Monday, January 14, 2013

Interior life of Elisabeth Leseur

From The Secret Diary of Elisabeth Leseur, The woman whose goodness changed her husband from atheist to priest

Sept 13, 1904

I am going to take advantage of a rare day of calm in my increasingly troubled and scattered life to make a serious examination of conscience and meditation. And first I want to write a little in this journal; it will do me good, for I feel a great solitude in my soul, humanly speaking, and a word of faith or of charity, falling from human lips, would bring warmth to my heart.

It is God’s will that, until my most intense wish is granted, I should walk alone in the path of suffering that He has shown us, and that He has made quite rough for me lately. And yet He is more than ever close to me and supporting me.

From the human point of view, no light is visible. Sadness in the present, anxiety for the future, frequent impediments in everything through my illness, the privation of all that could have transformed my life: good and fruitful work, reading – and this because of more immediate and humble duties. Absence of the consolation that contact with people of intelligence, faith, and truly Christian love always brings; physical discomfort – all these at present make a dull, sad atmosphere in my soul.

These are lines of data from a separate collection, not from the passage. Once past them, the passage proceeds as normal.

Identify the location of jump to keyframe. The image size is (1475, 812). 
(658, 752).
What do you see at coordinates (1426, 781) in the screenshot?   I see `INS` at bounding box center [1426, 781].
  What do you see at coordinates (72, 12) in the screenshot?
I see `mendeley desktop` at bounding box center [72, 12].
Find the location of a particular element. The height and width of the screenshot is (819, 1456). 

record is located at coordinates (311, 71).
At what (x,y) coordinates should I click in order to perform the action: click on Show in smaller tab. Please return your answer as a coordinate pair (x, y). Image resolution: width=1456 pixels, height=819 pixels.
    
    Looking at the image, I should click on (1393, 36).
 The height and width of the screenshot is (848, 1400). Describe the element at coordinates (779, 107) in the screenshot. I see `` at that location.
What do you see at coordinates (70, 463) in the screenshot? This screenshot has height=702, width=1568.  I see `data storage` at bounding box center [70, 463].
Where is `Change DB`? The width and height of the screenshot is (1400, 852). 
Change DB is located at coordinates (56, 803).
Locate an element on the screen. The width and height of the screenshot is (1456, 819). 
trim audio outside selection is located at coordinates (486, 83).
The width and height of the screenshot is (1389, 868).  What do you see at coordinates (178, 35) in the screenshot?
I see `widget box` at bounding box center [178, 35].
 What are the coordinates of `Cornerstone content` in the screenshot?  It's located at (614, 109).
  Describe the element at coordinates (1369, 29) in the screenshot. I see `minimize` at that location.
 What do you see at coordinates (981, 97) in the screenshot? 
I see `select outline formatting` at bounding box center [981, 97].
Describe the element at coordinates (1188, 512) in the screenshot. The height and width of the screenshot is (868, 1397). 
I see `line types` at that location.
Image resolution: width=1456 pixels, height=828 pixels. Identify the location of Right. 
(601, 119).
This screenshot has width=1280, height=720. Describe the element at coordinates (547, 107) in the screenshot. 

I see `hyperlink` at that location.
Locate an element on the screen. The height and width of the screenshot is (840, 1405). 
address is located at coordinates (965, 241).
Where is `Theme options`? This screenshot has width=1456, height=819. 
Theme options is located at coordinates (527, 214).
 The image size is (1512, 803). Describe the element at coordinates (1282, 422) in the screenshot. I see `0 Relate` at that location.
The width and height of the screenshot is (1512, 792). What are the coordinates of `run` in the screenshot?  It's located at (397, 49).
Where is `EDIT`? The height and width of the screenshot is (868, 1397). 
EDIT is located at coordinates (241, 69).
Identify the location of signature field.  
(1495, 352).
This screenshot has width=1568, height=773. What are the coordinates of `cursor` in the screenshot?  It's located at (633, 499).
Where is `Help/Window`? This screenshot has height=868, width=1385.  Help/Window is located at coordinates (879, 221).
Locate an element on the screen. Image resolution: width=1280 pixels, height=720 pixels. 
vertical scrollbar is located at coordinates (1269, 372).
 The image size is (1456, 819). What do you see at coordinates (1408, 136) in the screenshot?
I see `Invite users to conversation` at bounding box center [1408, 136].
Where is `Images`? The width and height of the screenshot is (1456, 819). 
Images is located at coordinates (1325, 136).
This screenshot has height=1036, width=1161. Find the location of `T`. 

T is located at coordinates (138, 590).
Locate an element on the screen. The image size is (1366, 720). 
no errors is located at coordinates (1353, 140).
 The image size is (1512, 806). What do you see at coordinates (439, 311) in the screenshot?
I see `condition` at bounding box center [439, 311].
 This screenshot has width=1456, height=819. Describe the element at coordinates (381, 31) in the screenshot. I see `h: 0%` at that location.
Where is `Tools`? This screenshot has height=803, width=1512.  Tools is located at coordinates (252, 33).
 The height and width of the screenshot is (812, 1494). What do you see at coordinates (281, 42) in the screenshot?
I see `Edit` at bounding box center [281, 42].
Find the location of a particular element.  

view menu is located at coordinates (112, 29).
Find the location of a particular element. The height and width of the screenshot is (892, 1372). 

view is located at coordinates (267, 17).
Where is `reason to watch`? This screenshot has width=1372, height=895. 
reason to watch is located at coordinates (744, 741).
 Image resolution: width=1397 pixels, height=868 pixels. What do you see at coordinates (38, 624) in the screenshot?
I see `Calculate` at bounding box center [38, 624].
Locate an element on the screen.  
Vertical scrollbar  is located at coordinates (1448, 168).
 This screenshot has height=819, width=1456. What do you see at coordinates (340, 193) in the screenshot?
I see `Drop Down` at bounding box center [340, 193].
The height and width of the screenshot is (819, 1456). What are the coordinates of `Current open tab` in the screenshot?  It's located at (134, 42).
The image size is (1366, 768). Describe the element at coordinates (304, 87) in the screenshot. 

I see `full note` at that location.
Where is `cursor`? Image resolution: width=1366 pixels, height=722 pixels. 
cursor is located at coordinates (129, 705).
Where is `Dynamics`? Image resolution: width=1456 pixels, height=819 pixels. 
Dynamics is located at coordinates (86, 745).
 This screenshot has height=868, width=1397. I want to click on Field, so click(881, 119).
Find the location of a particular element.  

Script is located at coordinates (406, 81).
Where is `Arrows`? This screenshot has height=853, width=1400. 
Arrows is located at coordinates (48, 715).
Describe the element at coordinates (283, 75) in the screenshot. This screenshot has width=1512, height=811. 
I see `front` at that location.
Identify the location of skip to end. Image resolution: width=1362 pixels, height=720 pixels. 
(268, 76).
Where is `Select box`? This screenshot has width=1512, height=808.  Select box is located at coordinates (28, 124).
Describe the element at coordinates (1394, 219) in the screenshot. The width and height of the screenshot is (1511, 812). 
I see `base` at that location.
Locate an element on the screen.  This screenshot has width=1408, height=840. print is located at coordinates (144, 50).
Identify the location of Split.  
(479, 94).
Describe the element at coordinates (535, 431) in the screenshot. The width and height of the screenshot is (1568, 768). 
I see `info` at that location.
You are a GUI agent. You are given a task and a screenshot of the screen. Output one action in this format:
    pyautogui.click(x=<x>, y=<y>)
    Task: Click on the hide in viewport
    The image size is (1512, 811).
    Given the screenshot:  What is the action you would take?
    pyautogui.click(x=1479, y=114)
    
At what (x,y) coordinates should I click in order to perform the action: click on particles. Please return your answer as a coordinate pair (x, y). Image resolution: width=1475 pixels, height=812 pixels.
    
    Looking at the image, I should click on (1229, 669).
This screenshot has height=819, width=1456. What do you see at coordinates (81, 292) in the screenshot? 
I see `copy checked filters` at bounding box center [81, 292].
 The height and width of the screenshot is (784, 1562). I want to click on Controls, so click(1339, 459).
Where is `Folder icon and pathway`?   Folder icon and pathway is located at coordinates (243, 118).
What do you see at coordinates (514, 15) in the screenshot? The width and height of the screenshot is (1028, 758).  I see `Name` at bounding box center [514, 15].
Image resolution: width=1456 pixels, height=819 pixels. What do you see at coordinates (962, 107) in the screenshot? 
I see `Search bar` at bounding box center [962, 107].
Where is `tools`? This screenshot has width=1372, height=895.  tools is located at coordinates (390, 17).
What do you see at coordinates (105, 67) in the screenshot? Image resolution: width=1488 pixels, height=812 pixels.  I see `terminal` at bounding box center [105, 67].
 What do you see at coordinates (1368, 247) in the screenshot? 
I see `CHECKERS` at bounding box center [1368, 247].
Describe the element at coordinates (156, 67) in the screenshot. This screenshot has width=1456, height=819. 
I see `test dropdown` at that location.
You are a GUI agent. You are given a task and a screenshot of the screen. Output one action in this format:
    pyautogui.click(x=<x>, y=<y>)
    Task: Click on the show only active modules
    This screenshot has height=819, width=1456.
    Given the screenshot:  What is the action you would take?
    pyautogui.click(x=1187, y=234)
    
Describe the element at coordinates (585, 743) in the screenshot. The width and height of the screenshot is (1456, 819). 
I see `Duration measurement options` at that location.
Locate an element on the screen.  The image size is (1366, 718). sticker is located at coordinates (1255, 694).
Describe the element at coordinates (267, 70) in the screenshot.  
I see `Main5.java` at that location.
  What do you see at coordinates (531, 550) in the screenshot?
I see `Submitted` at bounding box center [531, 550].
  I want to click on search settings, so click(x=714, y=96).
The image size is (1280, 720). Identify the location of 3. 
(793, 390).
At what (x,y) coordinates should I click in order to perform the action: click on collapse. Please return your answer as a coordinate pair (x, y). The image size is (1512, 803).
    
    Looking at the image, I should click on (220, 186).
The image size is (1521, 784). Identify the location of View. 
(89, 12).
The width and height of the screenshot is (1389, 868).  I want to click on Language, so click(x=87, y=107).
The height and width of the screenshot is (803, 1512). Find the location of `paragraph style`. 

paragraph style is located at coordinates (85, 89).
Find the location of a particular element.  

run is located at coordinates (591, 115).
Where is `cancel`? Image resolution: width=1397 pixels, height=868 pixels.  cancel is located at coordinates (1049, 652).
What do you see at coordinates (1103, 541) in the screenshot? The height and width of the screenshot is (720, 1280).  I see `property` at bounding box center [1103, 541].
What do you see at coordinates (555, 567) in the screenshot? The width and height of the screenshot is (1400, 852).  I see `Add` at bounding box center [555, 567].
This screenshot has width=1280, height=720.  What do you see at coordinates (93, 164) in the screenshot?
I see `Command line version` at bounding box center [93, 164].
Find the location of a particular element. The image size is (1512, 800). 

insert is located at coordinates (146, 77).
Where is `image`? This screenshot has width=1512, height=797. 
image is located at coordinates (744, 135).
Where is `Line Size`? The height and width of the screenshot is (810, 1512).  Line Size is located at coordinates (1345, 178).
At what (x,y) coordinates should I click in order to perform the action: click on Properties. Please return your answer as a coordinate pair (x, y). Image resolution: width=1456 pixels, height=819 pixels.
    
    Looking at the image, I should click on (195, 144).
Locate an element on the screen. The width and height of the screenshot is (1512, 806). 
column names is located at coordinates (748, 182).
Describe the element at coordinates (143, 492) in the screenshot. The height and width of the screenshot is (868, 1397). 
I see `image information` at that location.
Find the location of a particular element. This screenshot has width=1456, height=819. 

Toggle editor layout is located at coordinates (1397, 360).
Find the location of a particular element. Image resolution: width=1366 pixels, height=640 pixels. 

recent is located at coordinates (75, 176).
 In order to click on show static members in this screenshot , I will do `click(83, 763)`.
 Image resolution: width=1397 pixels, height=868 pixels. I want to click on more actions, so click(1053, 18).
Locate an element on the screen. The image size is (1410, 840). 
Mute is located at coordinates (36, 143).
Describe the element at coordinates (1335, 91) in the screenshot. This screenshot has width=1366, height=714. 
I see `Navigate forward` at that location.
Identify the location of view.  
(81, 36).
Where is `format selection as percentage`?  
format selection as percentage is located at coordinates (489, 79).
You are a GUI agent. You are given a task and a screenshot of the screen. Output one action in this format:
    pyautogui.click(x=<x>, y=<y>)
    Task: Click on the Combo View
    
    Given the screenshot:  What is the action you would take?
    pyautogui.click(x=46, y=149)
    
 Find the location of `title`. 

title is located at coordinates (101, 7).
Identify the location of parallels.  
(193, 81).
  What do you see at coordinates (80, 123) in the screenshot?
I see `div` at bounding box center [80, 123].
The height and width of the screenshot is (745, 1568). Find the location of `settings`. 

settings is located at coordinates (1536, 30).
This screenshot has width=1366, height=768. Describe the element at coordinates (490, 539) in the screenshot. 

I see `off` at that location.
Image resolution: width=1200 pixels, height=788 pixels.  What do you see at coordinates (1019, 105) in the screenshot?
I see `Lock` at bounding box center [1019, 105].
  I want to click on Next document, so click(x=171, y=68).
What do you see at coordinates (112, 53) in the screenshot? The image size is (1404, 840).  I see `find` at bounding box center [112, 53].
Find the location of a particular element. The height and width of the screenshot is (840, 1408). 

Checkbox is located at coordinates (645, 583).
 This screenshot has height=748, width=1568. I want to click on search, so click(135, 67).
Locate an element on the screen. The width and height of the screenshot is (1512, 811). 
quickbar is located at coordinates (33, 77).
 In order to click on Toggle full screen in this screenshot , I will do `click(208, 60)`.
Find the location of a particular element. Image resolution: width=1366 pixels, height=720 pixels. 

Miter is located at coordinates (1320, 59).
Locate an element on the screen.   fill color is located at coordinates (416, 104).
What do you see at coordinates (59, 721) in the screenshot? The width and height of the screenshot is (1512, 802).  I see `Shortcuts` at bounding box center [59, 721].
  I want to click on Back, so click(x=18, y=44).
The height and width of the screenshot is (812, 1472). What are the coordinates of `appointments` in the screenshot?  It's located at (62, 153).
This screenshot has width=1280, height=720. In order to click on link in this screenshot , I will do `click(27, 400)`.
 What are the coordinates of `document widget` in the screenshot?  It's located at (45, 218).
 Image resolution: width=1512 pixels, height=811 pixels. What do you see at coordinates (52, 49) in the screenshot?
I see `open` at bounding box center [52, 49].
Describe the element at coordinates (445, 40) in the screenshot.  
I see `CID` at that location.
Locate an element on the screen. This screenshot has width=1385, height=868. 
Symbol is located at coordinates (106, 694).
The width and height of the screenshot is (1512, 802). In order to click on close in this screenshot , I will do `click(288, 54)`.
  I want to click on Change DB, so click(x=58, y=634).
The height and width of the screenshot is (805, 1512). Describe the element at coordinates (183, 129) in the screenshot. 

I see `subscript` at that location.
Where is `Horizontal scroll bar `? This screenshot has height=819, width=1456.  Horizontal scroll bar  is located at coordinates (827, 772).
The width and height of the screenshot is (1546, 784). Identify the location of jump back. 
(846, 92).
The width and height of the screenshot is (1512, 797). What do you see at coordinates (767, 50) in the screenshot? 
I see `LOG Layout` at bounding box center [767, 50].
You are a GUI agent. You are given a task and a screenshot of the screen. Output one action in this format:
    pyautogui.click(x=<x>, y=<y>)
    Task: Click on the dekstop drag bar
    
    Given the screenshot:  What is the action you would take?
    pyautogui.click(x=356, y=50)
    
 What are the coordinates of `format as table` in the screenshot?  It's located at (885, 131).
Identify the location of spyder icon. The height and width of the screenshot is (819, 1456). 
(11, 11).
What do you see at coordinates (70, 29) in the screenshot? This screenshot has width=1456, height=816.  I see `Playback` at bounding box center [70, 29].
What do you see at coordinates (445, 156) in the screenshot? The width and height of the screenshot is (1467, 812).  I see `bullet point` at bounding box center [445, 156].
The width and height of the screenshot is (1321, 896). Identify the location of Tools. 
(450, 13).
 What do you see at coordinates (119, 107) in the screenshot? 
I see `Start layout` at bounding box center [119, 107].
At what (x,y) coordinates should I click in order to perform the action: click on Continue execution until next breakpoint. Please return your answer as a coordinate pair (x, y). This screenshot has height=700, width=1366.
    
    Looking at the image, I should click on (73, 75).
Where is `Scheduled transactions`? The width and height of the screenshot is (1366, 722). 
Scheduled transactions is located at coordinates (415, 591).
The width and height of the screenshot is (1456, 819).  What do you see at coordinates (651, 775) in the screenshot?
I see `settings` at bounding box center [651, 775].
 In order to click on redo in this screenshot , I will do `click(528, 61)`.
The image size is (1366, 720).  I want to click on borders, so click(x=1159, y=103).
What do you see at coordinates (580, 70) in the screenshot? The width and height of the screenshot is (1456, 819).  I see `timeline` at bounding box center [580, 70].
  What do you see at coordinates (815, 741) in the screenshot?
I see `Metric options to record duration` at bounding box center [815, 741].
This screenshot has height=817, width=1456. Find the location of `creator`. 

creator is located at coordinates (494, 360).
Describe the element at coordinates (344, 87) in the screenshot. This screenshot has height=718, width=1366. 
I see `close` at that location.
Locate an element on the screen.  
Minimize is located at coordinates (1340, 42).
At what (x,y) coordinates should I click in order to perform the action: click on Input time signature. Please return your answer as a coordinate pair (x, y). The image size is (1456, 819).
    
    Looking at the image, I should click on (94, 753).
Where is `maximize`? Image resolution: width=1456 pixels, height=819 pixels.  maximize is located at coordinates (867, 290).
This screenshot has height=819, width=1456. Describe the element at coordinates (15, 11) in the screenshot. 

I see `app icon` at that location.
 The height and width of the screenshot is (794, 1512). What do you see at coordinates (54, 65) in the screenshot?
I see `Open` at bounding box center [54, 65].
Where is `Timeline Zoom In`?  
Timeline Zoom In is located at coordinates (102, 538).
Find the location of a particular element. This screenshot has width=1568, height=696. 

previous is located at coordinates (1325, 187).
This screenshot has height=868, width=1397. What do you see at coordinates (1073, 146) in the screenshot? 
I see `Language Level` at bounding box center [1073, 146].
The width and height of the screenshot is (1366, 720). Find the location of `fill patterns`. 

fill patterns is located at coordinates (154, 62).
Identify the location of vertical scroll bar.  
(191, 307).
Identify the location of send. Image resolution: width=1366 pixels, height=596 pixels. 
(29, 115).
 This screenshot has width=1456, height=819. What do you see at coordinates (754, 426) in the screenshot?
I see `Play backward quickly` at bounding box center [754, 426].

Today in recollection and humble prayer I will implore the divine aid I need so much, and plan out my life for this winter, such as it presents itself to me. First, I must firmly renounce the concrete visible good I would so much have liked to do; my duty to my dear invalids comes before all, and since I believe in the Communion of Saints, I will as God to apply to those I love and to souls the sacrifice of this inaction. I must learn to use stray moments to write and work. I must not neglect to meditate daily, for that is so necessary to me, and I will do it when and how I can.

To return to greater serenity, inner and outer; to struggle against absorption in beloved one’s suffering; to avoid speaking of my miseries, which is harmful to inner concentration. To be serene with myself and to try and acquire more indulgence for others.

Not to dwell upon the little wounds that my feelings and convictions perpetually suffer, but to offer them “manfully” to God. Not to give way to discouragement and a type of moral lassitude as a result of emotional sadness and bodily trials, but to keep alive in myself supernatural joy and the will to act, without any care to know the result of my action and efforts.